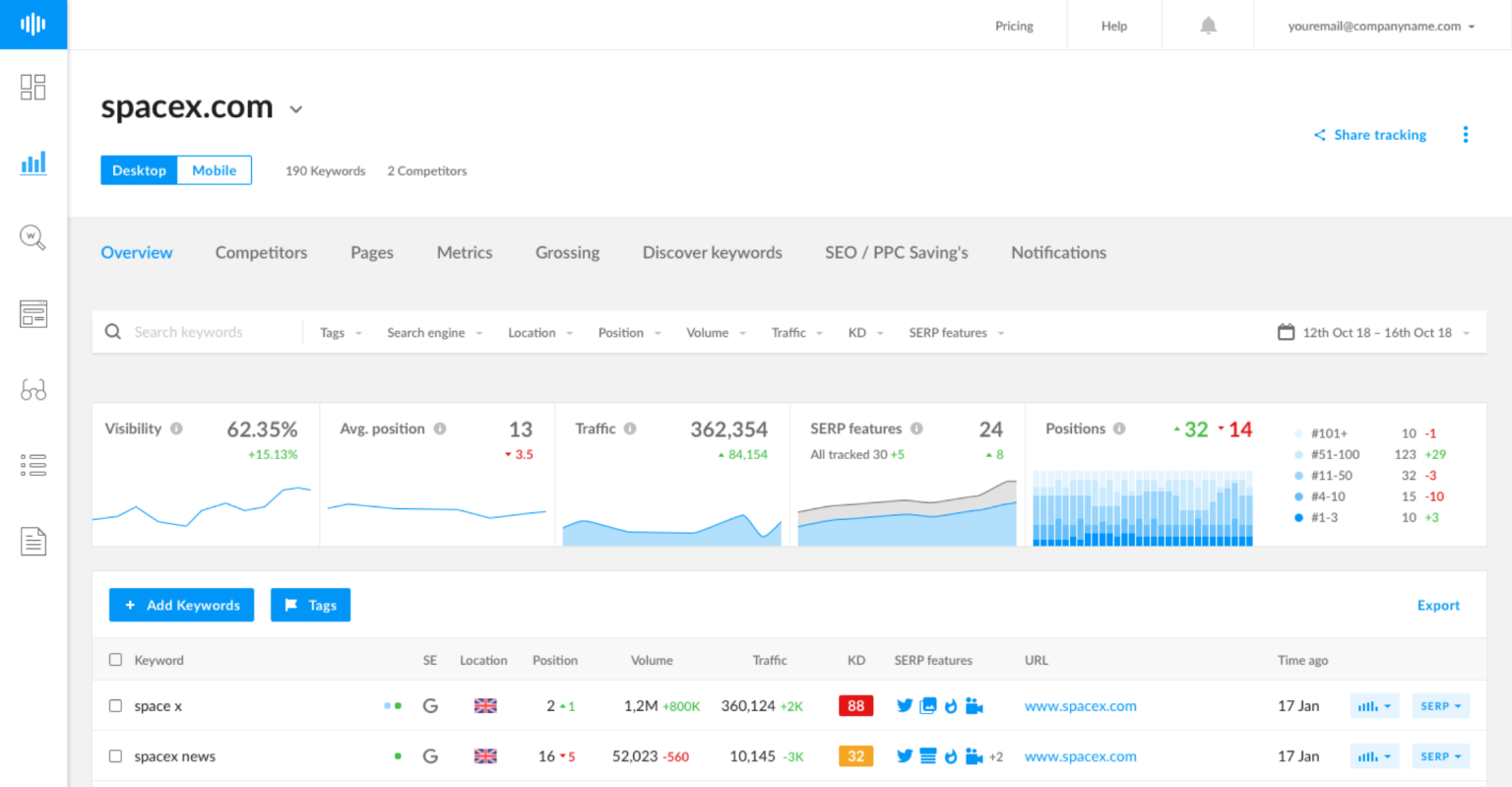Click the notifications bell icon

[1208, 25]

==

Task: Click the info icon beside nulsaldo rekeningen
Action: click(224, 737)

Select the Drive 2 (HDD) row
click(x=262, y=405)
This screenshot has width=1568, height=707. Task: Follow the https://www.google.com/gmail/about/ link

WHAT TO PRODUCE
Could you write out, exactly as they stand, only the lines above that begin at the line with "Select the Drive 2 (HDD) row" and stop after the line with "This screenshot has"?

EXERCISE ANSWER
Select the Drive 2 (HDD) row
click(x=262, y=405)
This screenshot has width=1568, height=707. Task: Follow the https://www.google.com/gmail/about/ link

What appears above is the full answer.